Key issues highlighted:
- The POSH Act recognises “consent” but not “informed consent”, ignoring manipulation, emotional coercion, and power imbalance.
- Emotional or psychological harassment not adequately recognised.
- 3-month limitation for filing complaints is unrealistic for survivors who take time to process coercive relationships.
- Vague definitions shift burden of proof to women; committees often want direct evidence, ignoring patterns of behaviour.
- No mechanism for inter-institutional complaints, allowing repeat offenders to escape accountability.
- Challenges in Evidence and ICC Functioning: Digital communication tools make evidence complex (e.g., disappearing messages, encrypted chats).
- ICCs often lack legal, gender-sensitisation and technical training.

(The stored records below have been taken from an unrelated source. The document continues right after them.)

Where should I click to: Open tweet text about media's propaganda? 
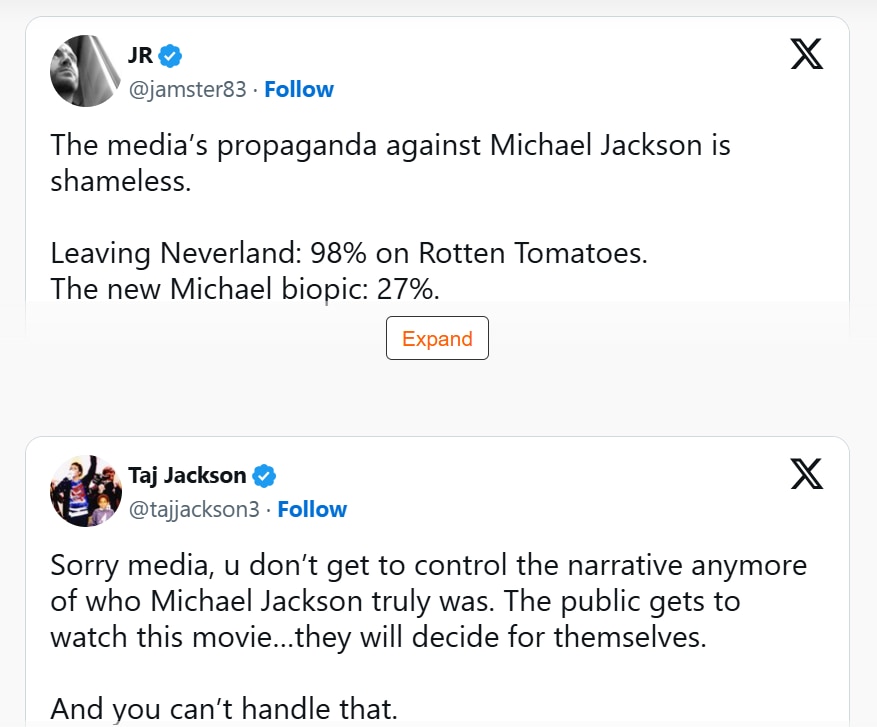pyautogui.click(x=390, y=163)

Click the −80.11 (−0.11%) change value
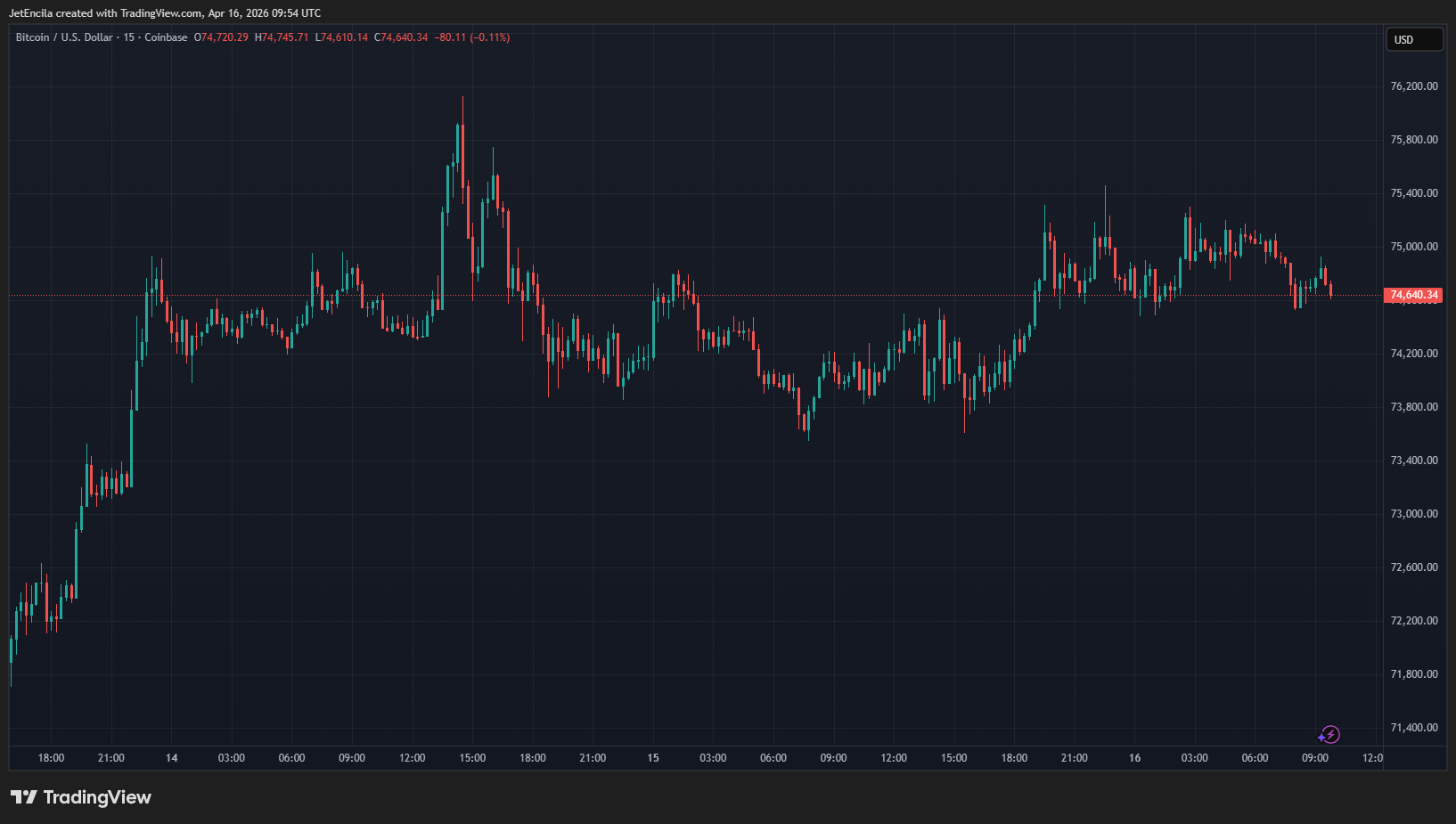[x=472, y=37]
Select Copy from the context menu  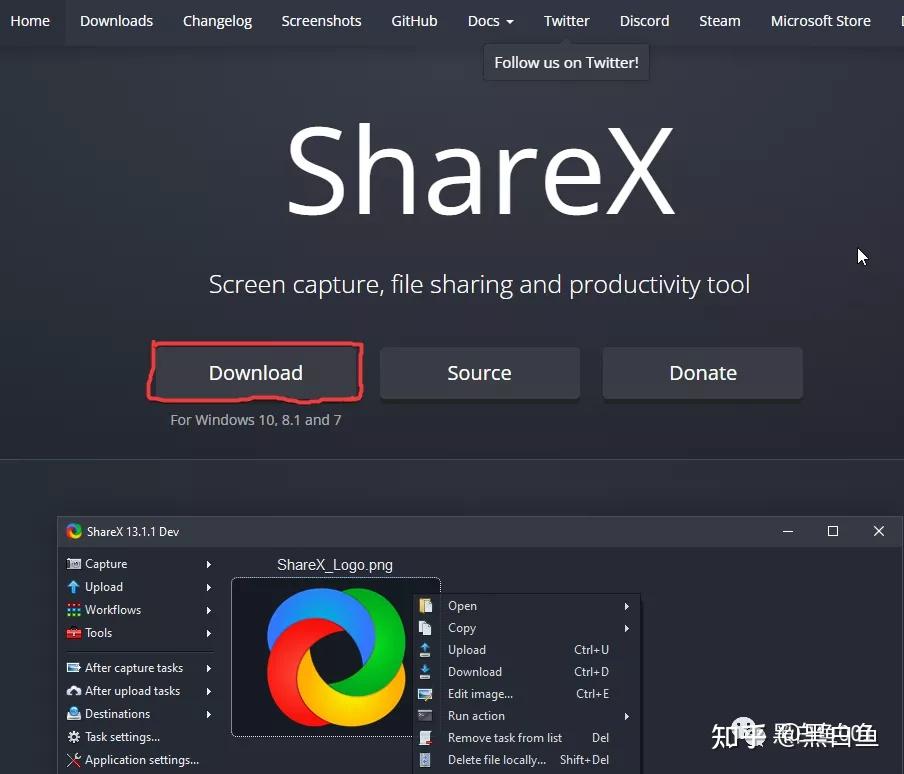pyautogui.click(x=462, y=627)
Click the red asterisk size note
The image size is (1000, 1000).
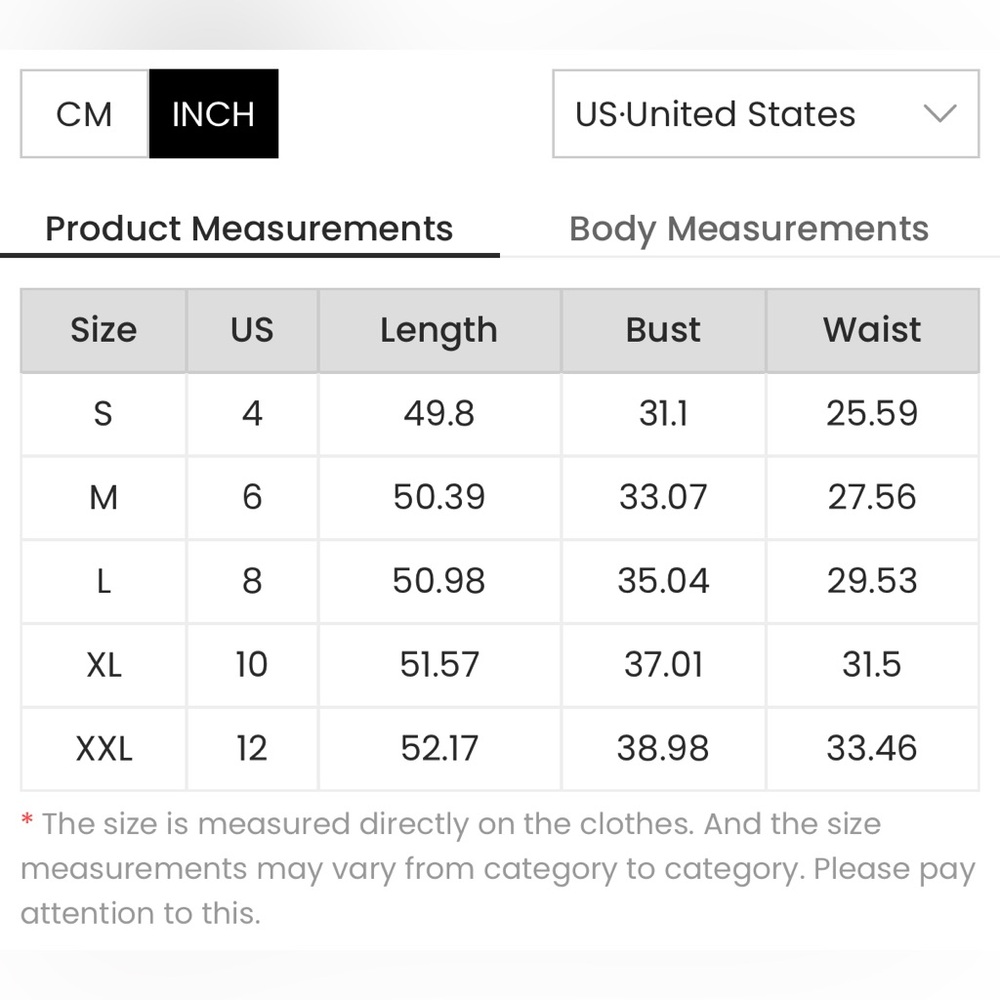pos(27,818)
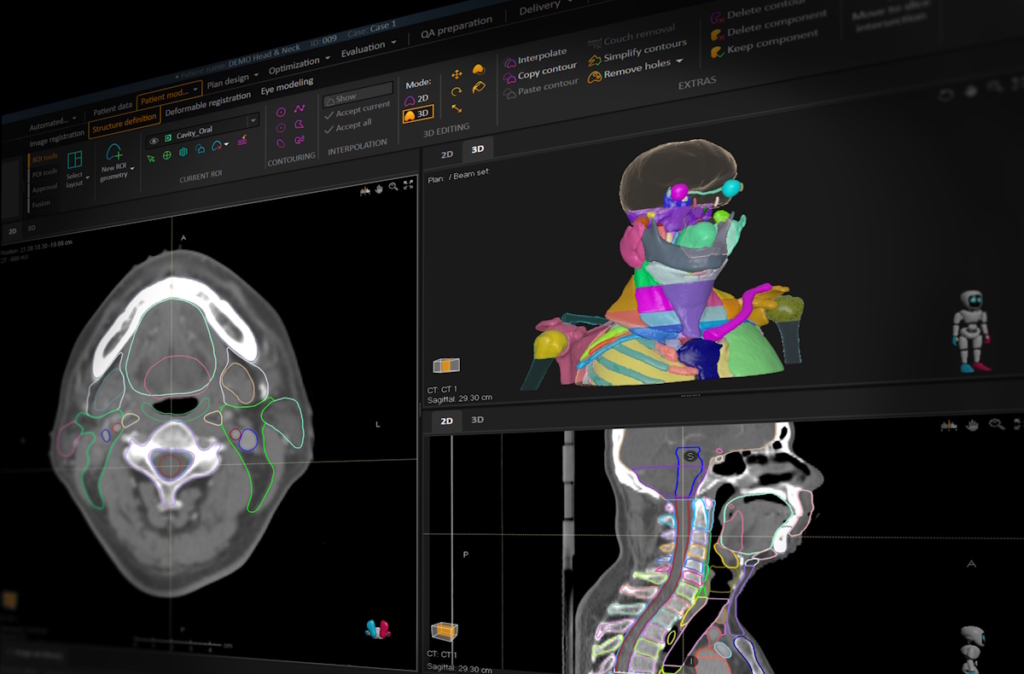Select the Paste contour tool
The height and width of the screenshot is (674, 1024).
(x=512, y=91)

Gender Justice and Constitutional Obligations:
Sexual harassment violates key constitutional rights of women:
- Article 14: Denial of equality due to unsafe and discriminatory workplace conditions.
- Article 15: Sexual harassment is sex-based discrimination; weak institutional responses reinforce this.

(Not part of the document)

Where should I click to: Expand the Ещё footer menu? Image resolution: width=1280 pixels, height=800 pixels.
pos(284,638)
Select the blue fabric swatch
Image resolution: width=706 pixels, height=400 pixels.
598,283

- Article 19(1)(g): Fear of harassment restricts women’s freedom to work and participate professionally.
- Article 21: Violates dignity, mental well-being, and the right to a safe environment.
The Vishaka (1997) judgment recognised sexual harassment as a constitutional violation and mandated robust institutional mechanisms (complaints committees, preventive measures).

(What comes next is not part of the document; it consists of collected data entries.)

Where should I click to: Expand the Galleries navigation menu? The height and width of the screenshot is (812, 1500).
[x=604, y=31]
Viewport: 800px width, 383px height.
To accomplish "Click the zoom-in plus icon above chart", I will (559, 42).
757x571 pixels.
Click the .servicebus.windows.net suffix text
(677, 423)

The gaps in POSH implementation, like weak ICCs, narrow definitions, time limits, and inadequate recognition of emotional/digital abuse, show that Vishaka’s directives remain only partially implemented, undermining gender justice.
Mains practice Question:
Q1. The POSH Act, 2013 was a landmark law, but its implementation suffers from structural and conceptual gaps.” Discuss.
Personality Rights
GS Paper 2 – Governance, legal frameworks, digital rights, Right to privacy (Article 21). GS Paper 3 – Cybersecurity, deepfakes, AI regulation
Context: Abhishek Bachchan and Aishwarya Rai filed a lawsuit against Google and YouTube for AI-generated deepfake videos that violate their personality rights.
What Are Personality Rights?
Personality rights are the rights an individual has over the commercial and personal use of their name, image, likeness, voice, signature, or any identifying feature.
Major Concerns:
- Deepfakes & Generative AI: AI can create fake videos, voice clones, explicit content, or false endorsements. Misuse harms reputation and can cause financial loss.
- Social Media & Viral Content: Unauthorised images of individuals spread quickly. Hard to trace or stop misuse globally.
- Online impersonation: Fake profiles, manipulated content, and unwanted association with brands or causes.
- Data protection concerns: Biometric features like facial structure or voice now carry commercial value.
Key Court Judgments:
- Amitabh Bachchan v. Rajat Nagi (2022): First strong recognition of celebrity personality rights.
- Anil Kapoor v. Simply Life (2023): Court banned AI use of his image/voice/catchphrase.
- Arijit Singh v. Codible Ventures (2024): Voice replication by AI banned.
Mains practice Question:
Q2. The rise of AI-generated deepfakes has exposed the inadequacy of India’s legal framework on personality rights.” Discuss.